Intravascular Ultrasound Best to Identify Pulmonary Hypertension

Laurie Barclay, MD

March 26, 2003

March 26, 2003 — Intravascular ultrasound (IVUS) may be the procedure of choice to identify pulmonary hypertension, according to the results of a prospective observational study published in the March issue of Heart. Functional state determined by this method correlated with mortality.

"IVUS has been validated as a reliable method for describing pulmonary vessel wall morphology and pulmonary artery pulsatility," write Josep Rodés-Cabau, from Universitari Vall d'Hebron in Barcelona, Spain, and colleagues. "It is a unique form of exploration that can provide a simultaneous morphological and functional evaluation of the pulmonary vasculature."

Of 20 consecutive patients with primary pulmonary hypertension admitted to a tertiary referral hospital, 16 were women; mean age was 39 ± 14 years. Cardiac catheterization and simultaneous IVUS of pulmonary artery branches at baseline and after infusion of epoprostenol allowed imaging of 33 pulmonary arteries with a mean diameter of 3.91 ± 0.80 mm. IVUS did not provide adequate images for morphological evaluation in up to 25% of the pulmonary arteries evaluated, and two patients were excluded because of the poor quality of the images.

All 33 pulmonary arteries had thickened walls, with mean wall thickness of 0.37 ± 0.13 mm, and thickening was eccentric in 64%. Mean percentage wall area was 31.0% ± 9.3%, pulsatility was 14.6% ± 4.8%, and pulmonary/elastic strain index was 449 ± 174 mm Hg. There was no correlation between IVUS findings and hemodynamic variables. Regardless of hemodynamic changes, epoprostenol infusion increased pulsatility by 53% and decreased the pulmonary/elastic strain index by 41% ( P = .0001).

At mean follow-up of 18 months, nine patients had died. Reduced pulsatility and increased pulmonary/elastic strain index predicted increased mortality at follow-up.
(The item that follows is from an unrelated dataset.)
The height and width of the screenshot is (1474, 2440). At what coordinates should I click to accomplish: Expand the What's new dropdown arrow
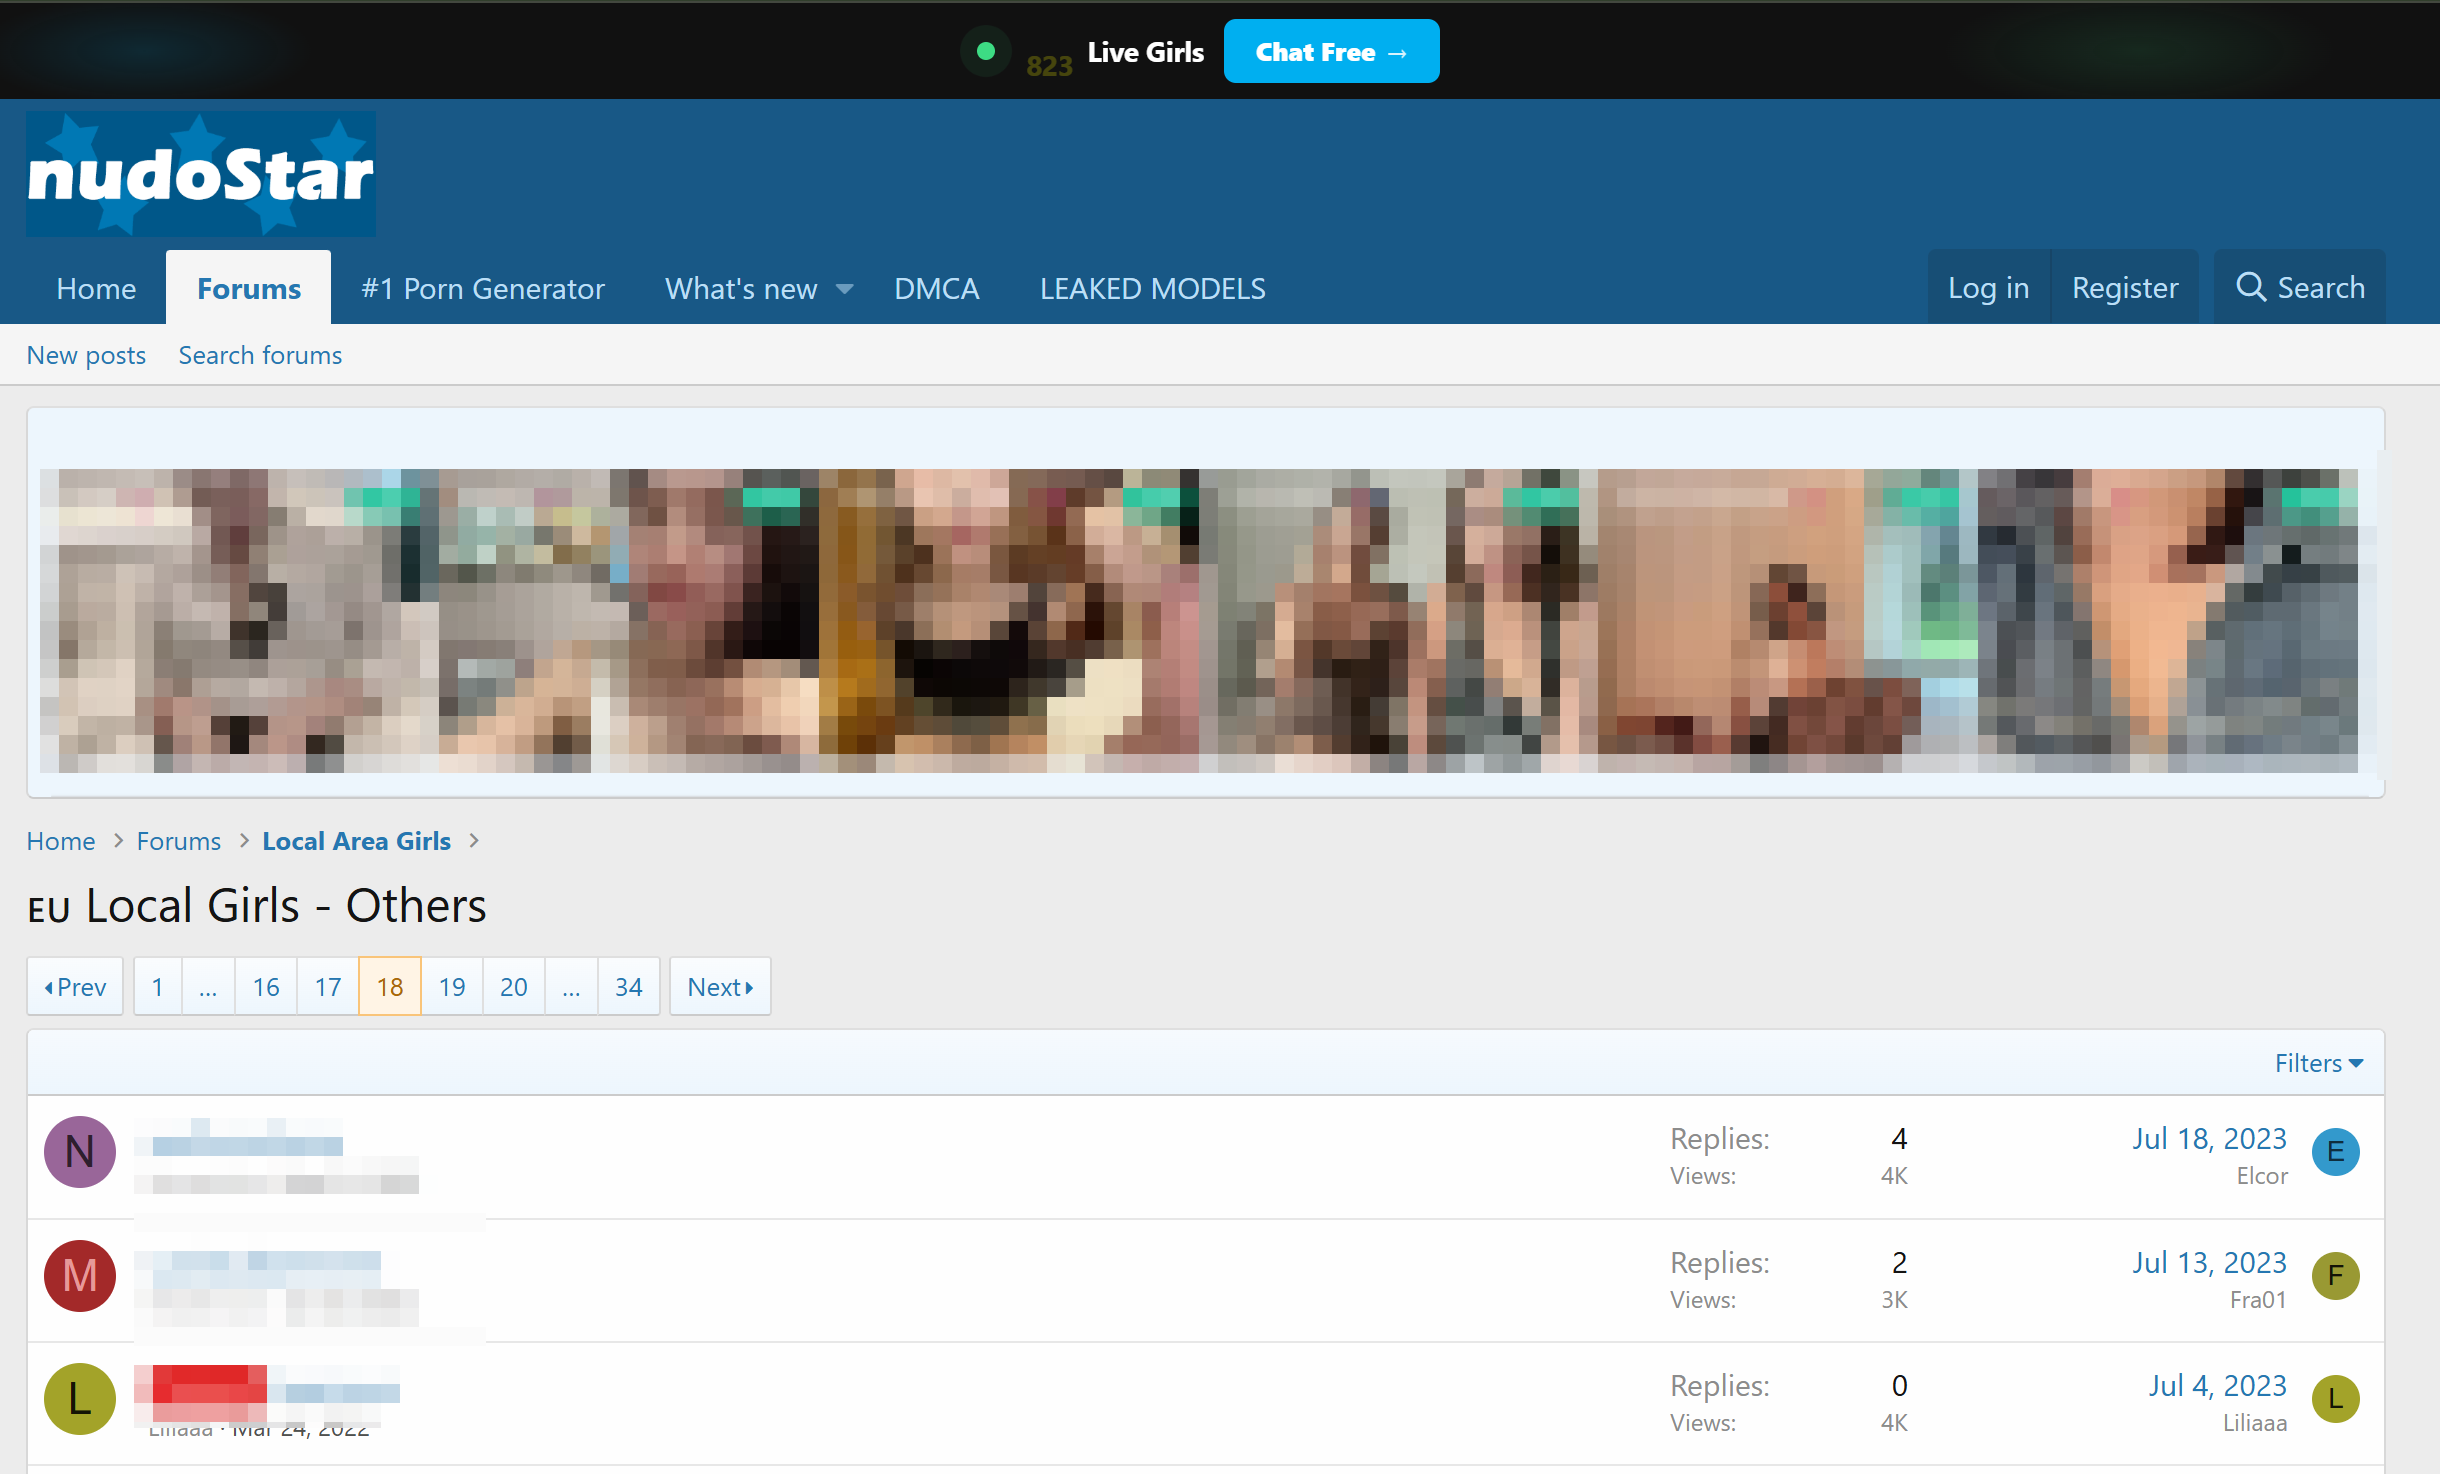pos(844,289)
Pulsatility was 12.0% ± 4.4% in survivors and 16.4% ± 4.4% in those who subsequently died ( P = .03). Corresponding values for pulmonary/elastic strain index were 369 ± 67 vs. 546 ± 216 mm Hg, respectively ( P = .02).
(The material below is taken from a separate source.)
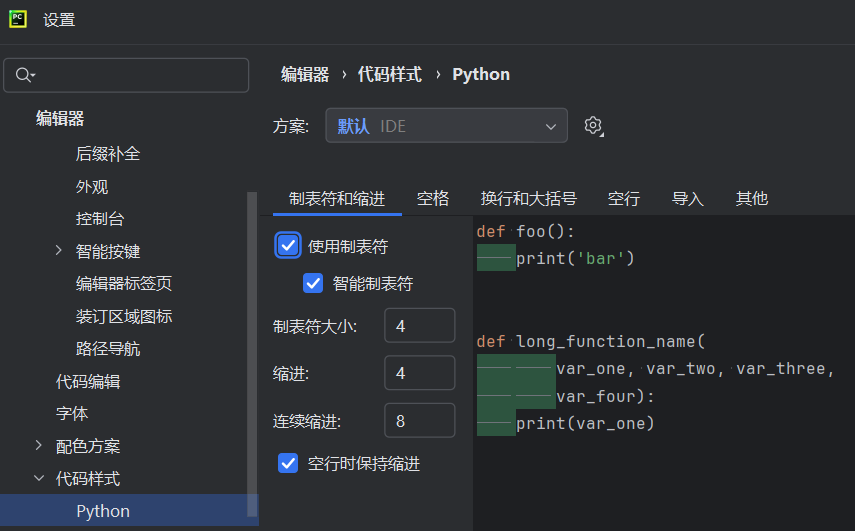855x531 pixels.
Task: Click the settings tree vertical scrollbar
Action: (252, 354)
"IVUS provides combined morphological and functional evaluation of the elastic pulmonary vessels of patients with primary pulmonary hypertension and allows direct assessment of the acute changes induced in the pulmonary vessel wall dynamics by epoprostenol. The exploration is safe, and can be undertaken at the same time as cardiac catheterization," the authors write. "There is an association between impaired pulmonary artery functional state as determined by IVUS and mortality at follow up. However, larger series are needed to determine the exact prognostic value of this technique in the setting of primary pulmonary hypertension."